Director of the State Intelligence Service
- In office 29 June 1992 – 9 April 1997

Personal details
- Born: 2 February 1952 Dibër County, Albania
- Died: 25 October 2008 (aged 56) Tirana, Albania
- Parent: Osman Shehu (Father)

= Bashkim Gazidede =

Albanian politician (1952–2008)

Bashkim Gazidede (2 February 1952 – 25 October 2008) was an Albanian mathematician, author, politician, and a chief of the national intelligence agency.

==Life==
He was born Bashkim Shehu to Osman Shehu, a sheikh, nationalist, and outspoken anticommunist from Dibër County. Osman Shehu underwent persecutions and humiliations during communist rule. All of his family changed the family name to Gazidede. Gazidede himself was a lifelong devout Muslim.

Despite all the fact that "enemies of the people" were by law prohibited education past high school, he managed to enter the Luigj Gurakuqi University of Shkodra and graduated with a degree in Mathematics from the University of Tirana.

==Career==
Between 1984 and 1992 Gazidede was an algebra and mathematics lecturer at the University of Tirana. In 1991 he affiliated with the Association of Muslim Intellectuals. In the same year he ran in parliamentary elections from a list of the Democratic Party of Albania, but he was elected in the constituency of Dibra only in the next elections in 1992.

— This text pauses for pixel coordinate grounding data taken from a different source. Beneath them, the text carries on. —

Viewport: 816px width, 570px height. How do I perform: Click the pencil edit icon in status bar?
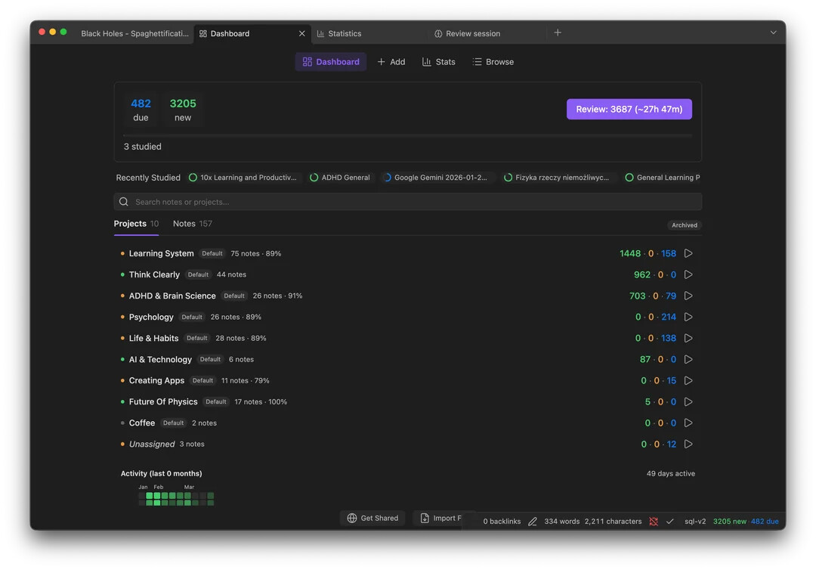(x=533, y=522)
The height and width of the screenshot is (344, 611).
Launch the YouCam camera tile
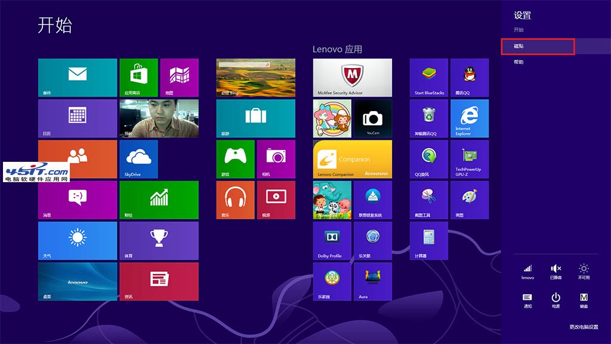[x=373, y=118]
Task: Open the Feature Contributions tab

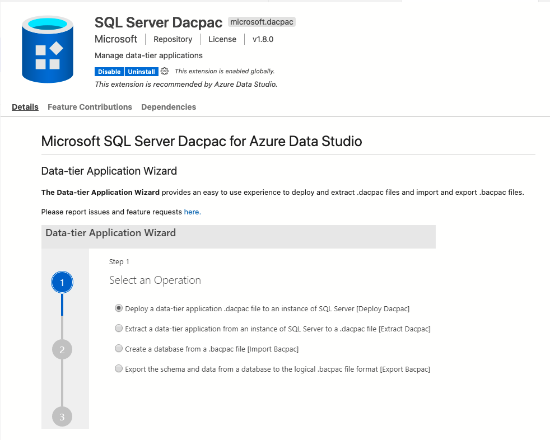Action: (x=90, y=107)
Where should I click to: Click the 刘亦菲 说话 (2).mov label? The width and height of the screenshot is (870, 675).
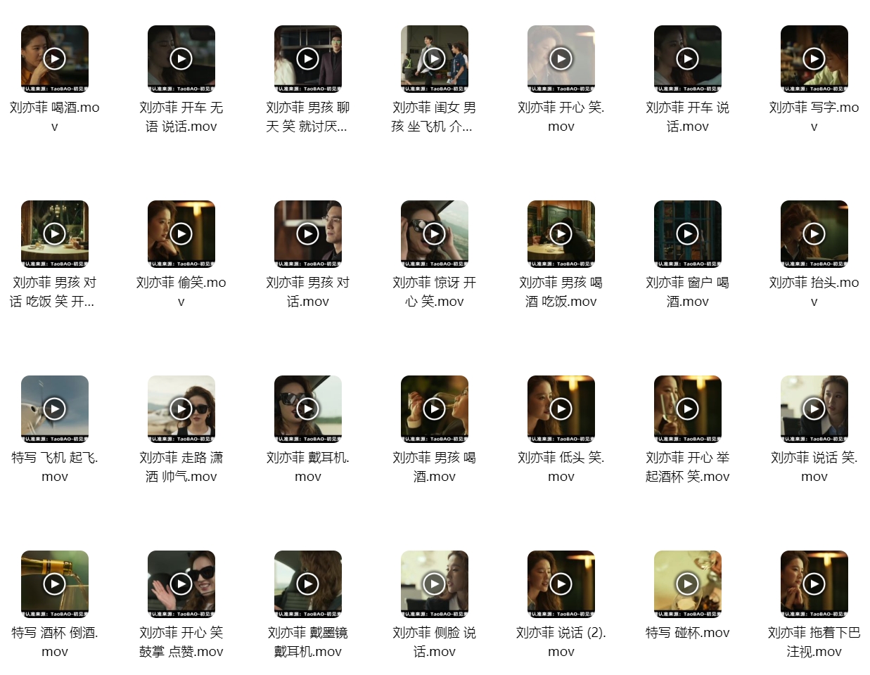561,642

In the period 1992–1997, during the rule of Sali Berisha, he directed the National Intelligence Service (Shërbimi Informativ Kombëtar, SHIK), created after the disbanding of the communist intelligence service Sigurimi ("Security"). He had no previous experience in the management of the intelligence services. In one of his first interviews he announced the removal of 60% of the personnel coming from the former communist secret service. In June 1996 he was accused of arrest and torture of opposition activists, protesting against the government of the Democratic Party of Albania.

During the riots in Albania in the spring of 1997 after the failure of the Albanian Ponzi schemes, Gazidede led an unsuccessful operation to restore public order. Speaking in a parliamentary questioning session, he blamed the authorities of Greece, the CIA, and the U.S. embassy in Tirana for the creation of the military escalation in the south of the country. Gazidede called on all Albanians to take their share of responsibility for the events, and praised the Greek minority of Albania for non-involvement in the events.

==After 1997==
In June 1997, after the election victory of the Socialist Party in Albania, Gazidede left the country to travel to Turkey and Syria. He probably spent time in both countries. On 21 August 1998, the then Attorney General of Albania, Aleksander Goga, issued nine arrest orders against high officials including Gazidede, accused of committing genocide and other crimes against humanity in 1997. Gazidede was also accused of abuse of power and abandonment of duty in face of threat. In July 2003 the investigation against Gazidede was terminated.

In 2005 he returned to Albania after eight years in hiding and joined the administration of Sali Berisha as the vice-president of the Albanian National Real Estate Registration Office. A year later he went twice to Milan, where he was treated for cancer at the expense of the Albanian government, by special decree of Prime Minister Berisha. He died of brain and lung cancer.

He was married to Leta and had two children, a son and a daughter, Besart and Bora.

== Controversies ==
During his tenure up until 1997 and thereafter, critics in both Albania and the western world have alleged that Gazidede had been involved with networking with Muslim extremist groups abroad. The American Foreign Policy Council reported on the notable increase of suspicious Islamic charity organizations, some of whom were linked to Osama bin Laden between the years 1992-94. While tenured as the director of SHIK, Gazidede purportedly made connections to such charities raising suspicions within American intelligence at that time. After 1997, Gazidede fled to Assad’s Syria and then Turkey, remaining in exile until he was pardoned in 2005.